◆ **WHAT TO WORK ON**
Omitting all pictures, retype the entries below exactly as given.

◆ **STORED DATA**
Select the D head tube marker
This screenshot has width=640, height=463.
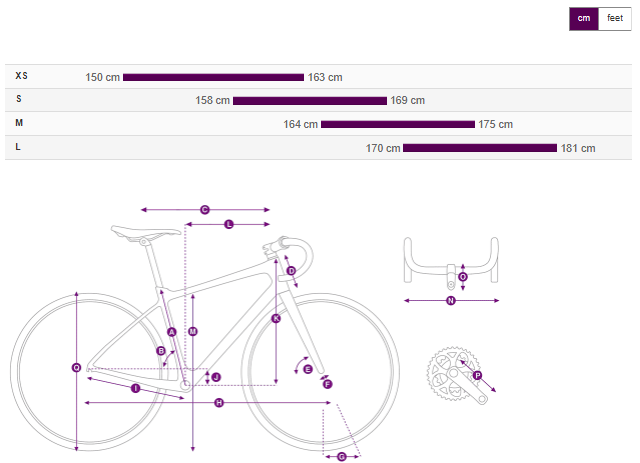click(x=291, y=271)
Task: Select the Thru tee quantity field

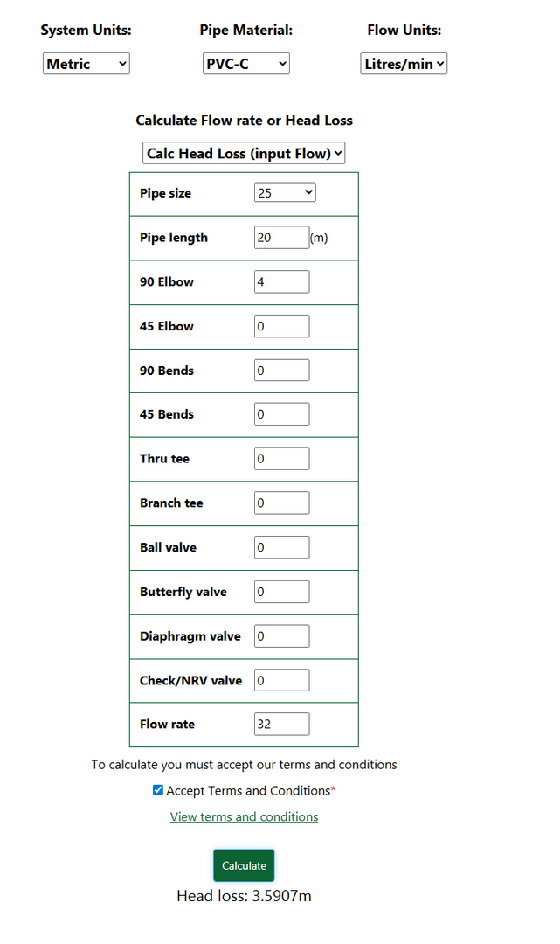Action: coord(281,459)
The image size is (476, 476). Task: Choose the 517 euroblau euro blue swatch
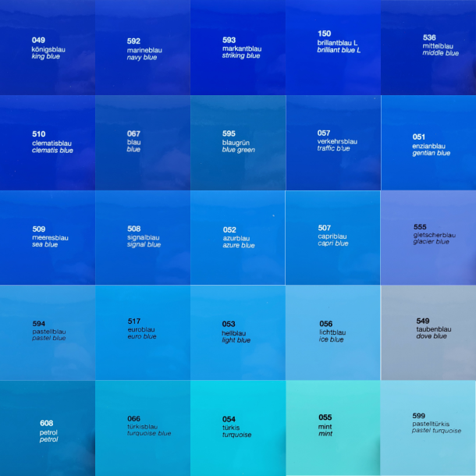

◆ **SOLUTION TO THE PROBLEM**
Select the D head tube marker
This screenshot has width=640, height=463.
click(x=291, y=271)
Task: Select the Thru tee quantity field

Action: coord(281,459)
The image size is (476, 476). Task: Choose the 517 euroblau euro blue swatch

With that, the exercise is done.